Fluminense controlou primeiro tempo diante do Vasco
O primeiro tempo e o início da etapa final mostraram um Fluminense mais fiel à sua identidade recente: posse qualificada, circulação por dentro e triangulações rápidas entre meio e ataque. A equipe construiu vantagem de dois gols com naturalidade, explorando especialmente o lado direito ofensivo e a mobilidade do trio formado por Canobbio, Savarino e John Kennedy.
A estrutura tricolor tinha como base um 4-3-3 com meio-campo técnico, em que Hércules e Martinelli alternavam infiltrações, enquanto Lucho Acosta flutuava entrelinhas. O segundo gol nasce justamente desse modelo: triangulação curta, quebra da última linha e finalização de média distância — um padrão recorrente de superioridade posicional.
Do outro lado, o Vasco apresentava dificuldades para pressionar alto e controlar o espaço entre linhas. Sem conseguir encaixar marcação coordenada, a equipe recuava em bloco médio/baixo e apostava em transições diretas, ainda pouco eficientes até então.

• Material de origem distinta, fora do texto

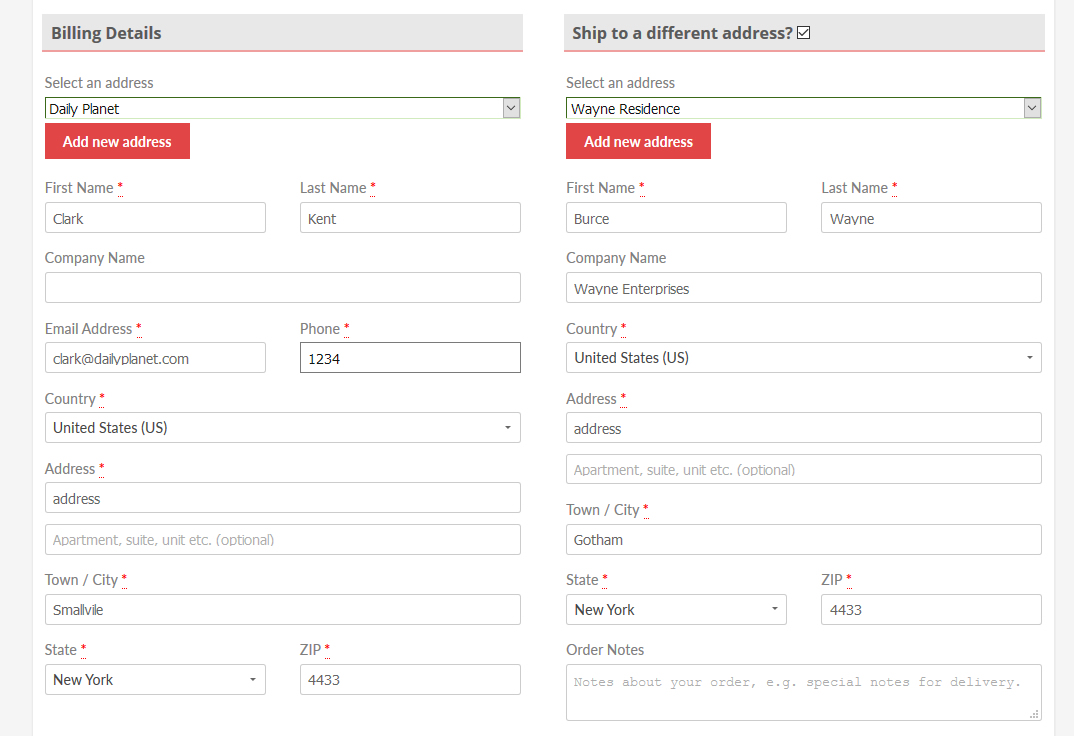Click inside the Order Notes text area

coord(803,692)
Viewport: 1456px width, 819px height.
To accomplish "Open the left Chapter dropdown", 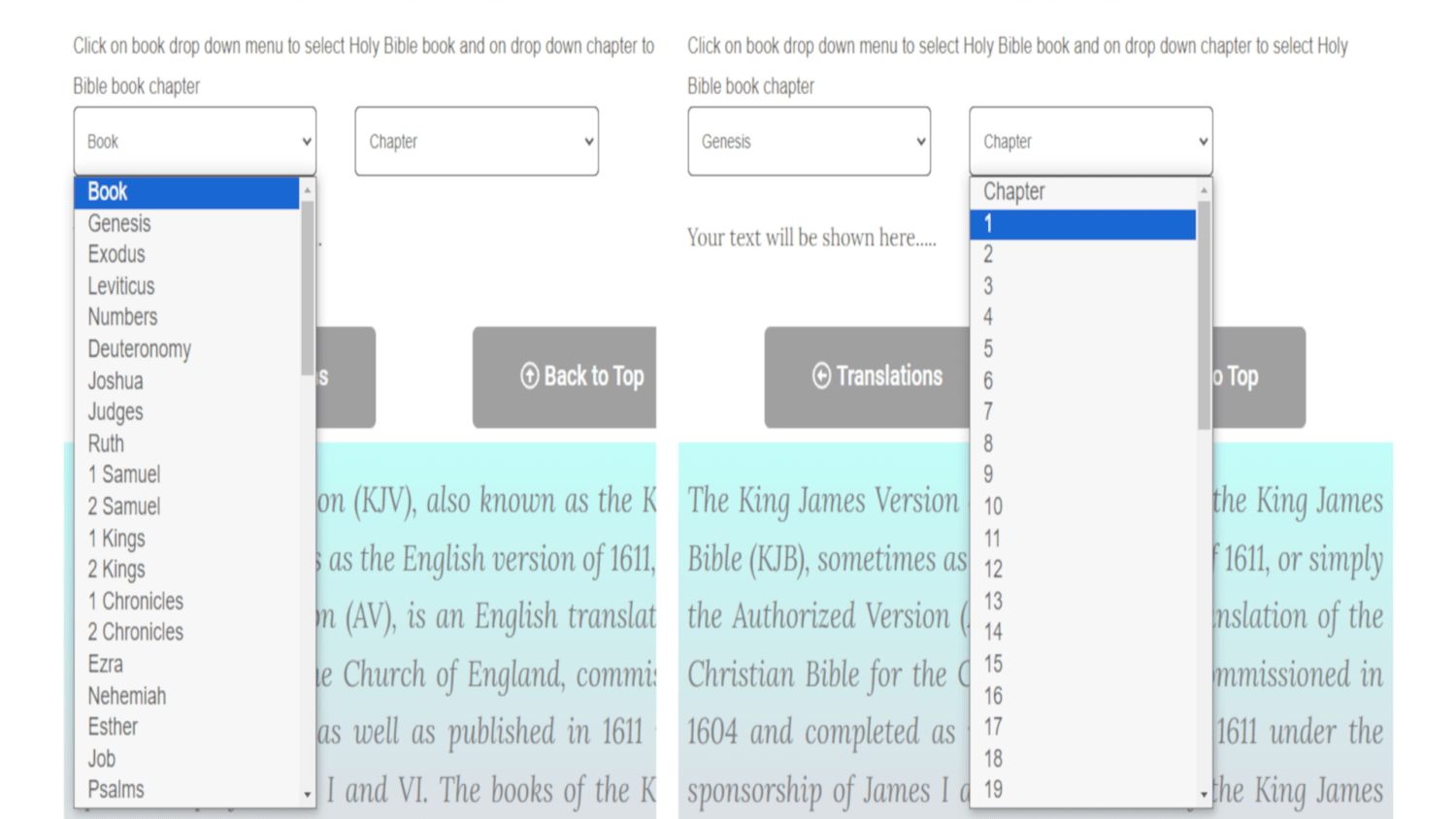I will (x=476, y=141).
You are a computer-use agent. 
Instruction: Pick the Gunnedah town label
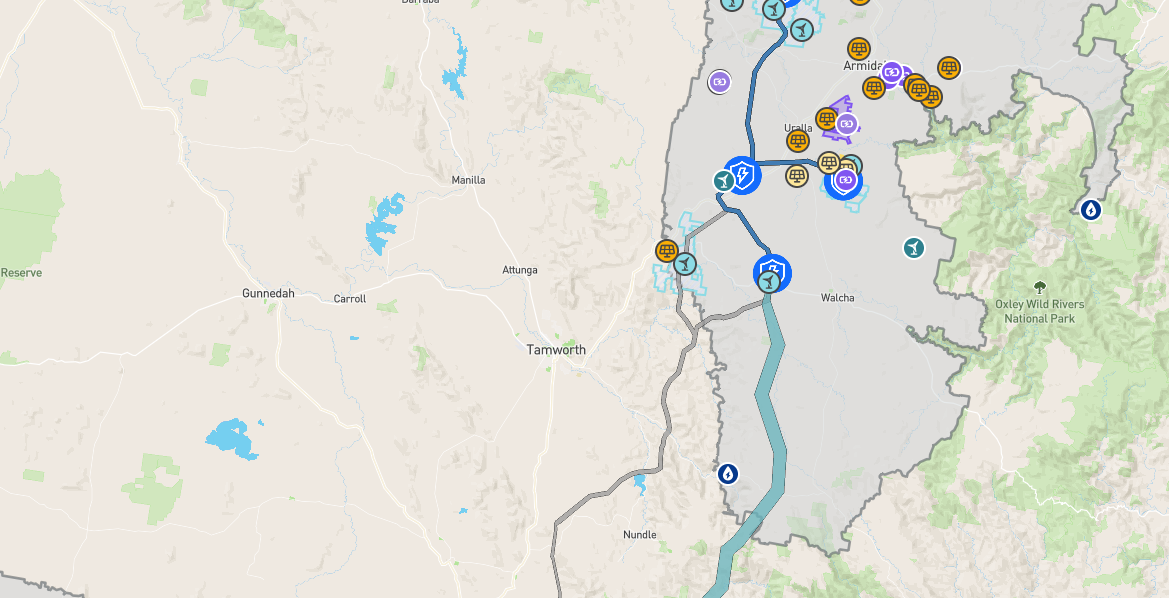pos(268,293)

Vasco reagiu graças à bola parada
O jogo muda a partir de um elemento clássico: a bola parada. O gol de Nuno Moreira, após desatenção defensiva do Fluminense em escanteio, reabre a partida e altera completamente o cenário emocional e tático. A partir disso, o Vasco passa a adiantar linhas, com laterais mais agressivos e maior presença na área, fazendo o Tricolor perder o controle do ritmo do meio-campo.
As substituições também contribuíram para um jogo mais fragmentado, com mais faltas e menos organização coletiva, favorecendo quem melhor competisse nos duelos, cenário ideal para o Vasco para buscar a virada. Nos minutos finais, o Vasco praticamente empurrou o Fluminense para o próprio campo, explorando cruzamentos constantes (principalmente bola longa na segunda trave) e ocupação da área com mais jogadores.

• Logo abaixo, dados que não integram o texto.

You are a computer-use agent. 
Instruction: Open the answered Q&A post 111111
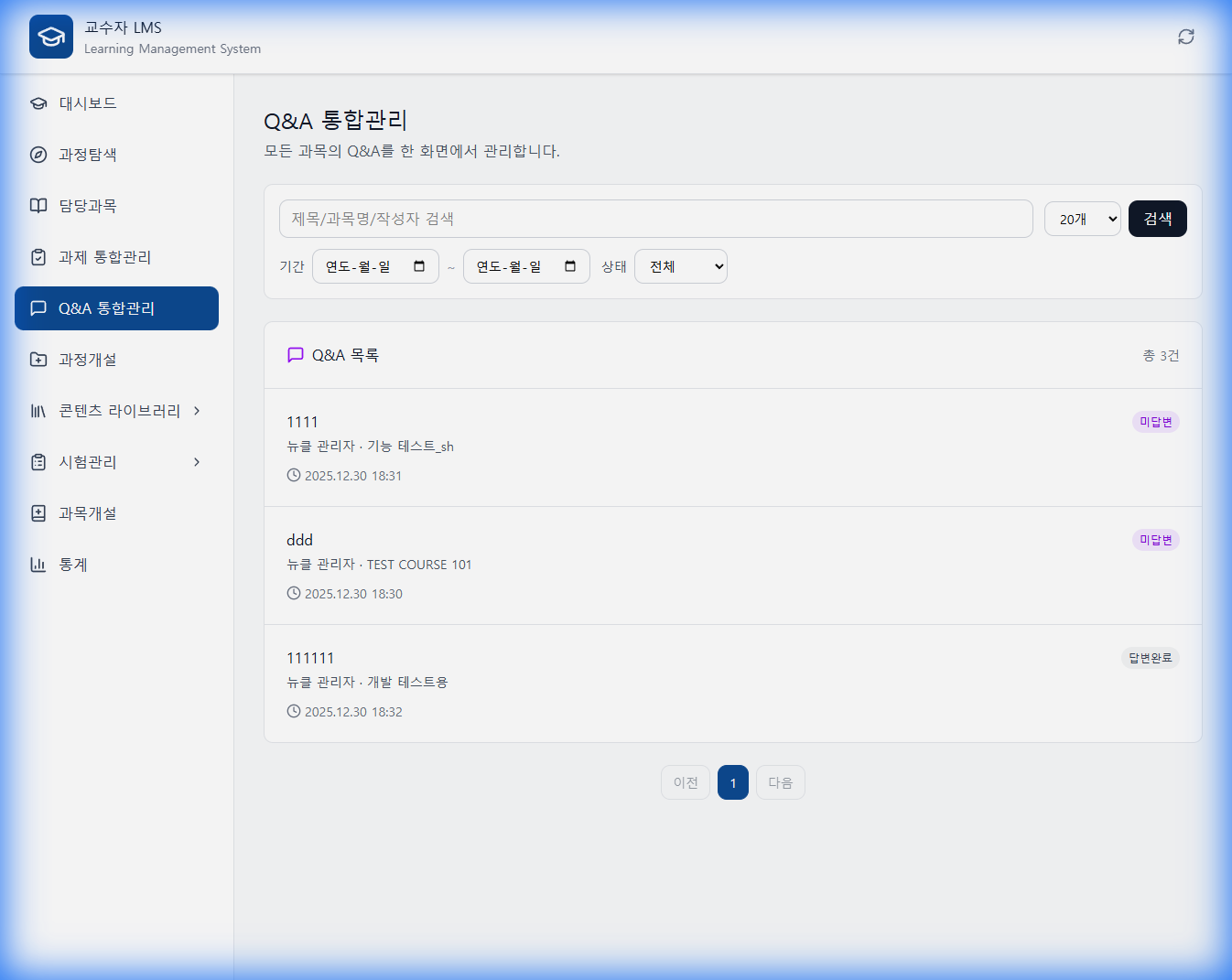click(x=310, y=658)
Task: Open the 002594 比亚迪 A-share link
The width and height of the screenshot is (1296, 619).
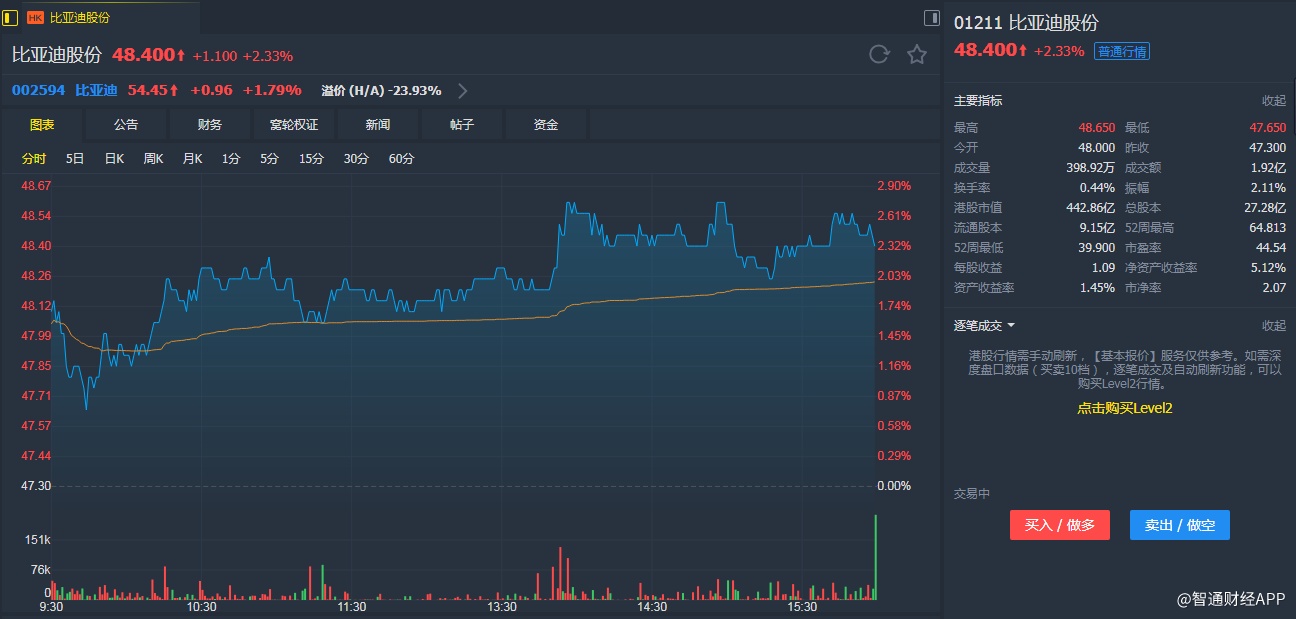Action: click(x=64, y=91)
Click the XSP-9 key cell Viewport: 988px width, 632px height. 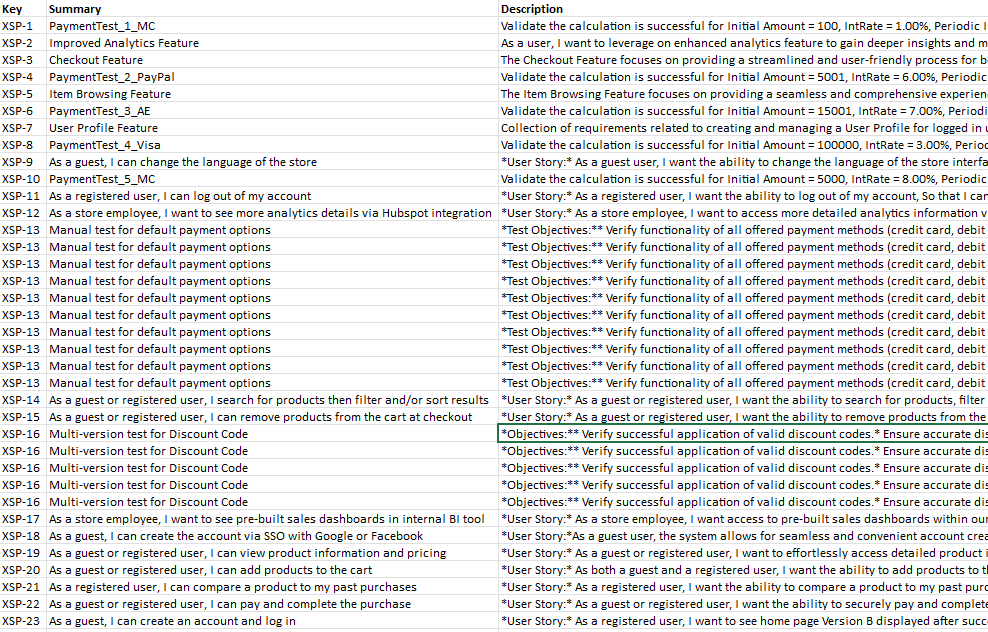[x=18, y=162]
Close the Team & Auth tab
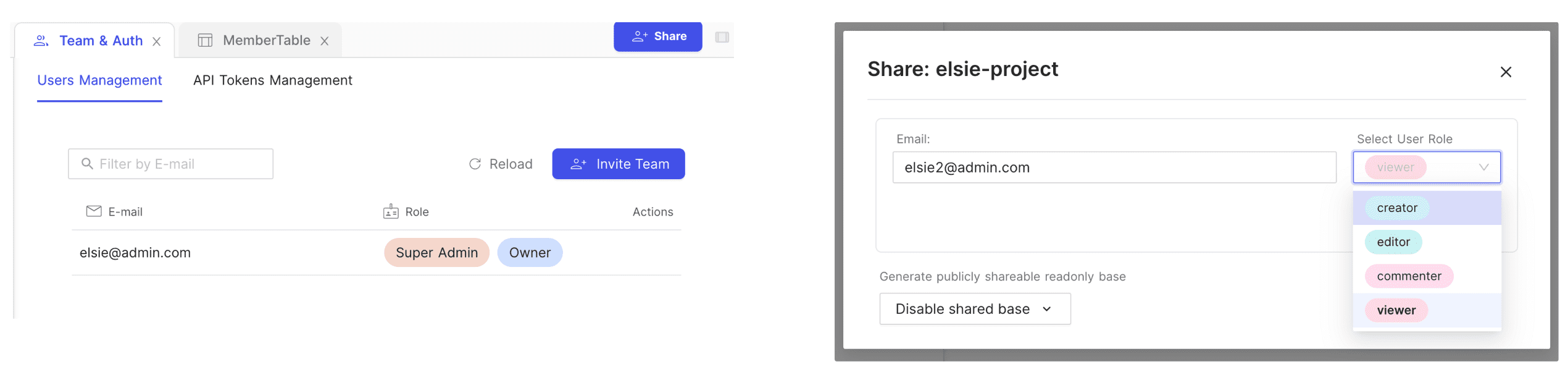This screenshot has height=372, width=1568. [157, 41]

O empate surge exatamente assim: bola alçada, desorganização defensiva e liberdade para finalização de Spinelli dentro da área. Já o gol da virada, marcado nos acréscimos por Thiago Mendes, simboliza o colapso estrutural do Fluminense: linhas espaçadas, pouca proteção à entrada da área e incapacidade de sustentar a pressão adversária.
O que fica para o Fluminense após a virada sofrida?
Mais do que uma simples virada, o 3 a 2 no Maracanã expõe uma diferença crucial: o Fluminense teve o controle, mas não soube sustentá-lo; o Vasco, mesmo inferior por longos períodos, soube identificar o momento do jogo e transformá-lo a seu favor. Com isso, o Tricolor perdeu a chance de aproveitar a derrota do São Paulo e chegar à vice-liderança do Brasileirão, um cenário que seria muito favorável considerando que o time de Roger Machado enfrentará o Palmeiras no fim de semana. As bolas alçadas na área viraram um problema urgente no Fluminense.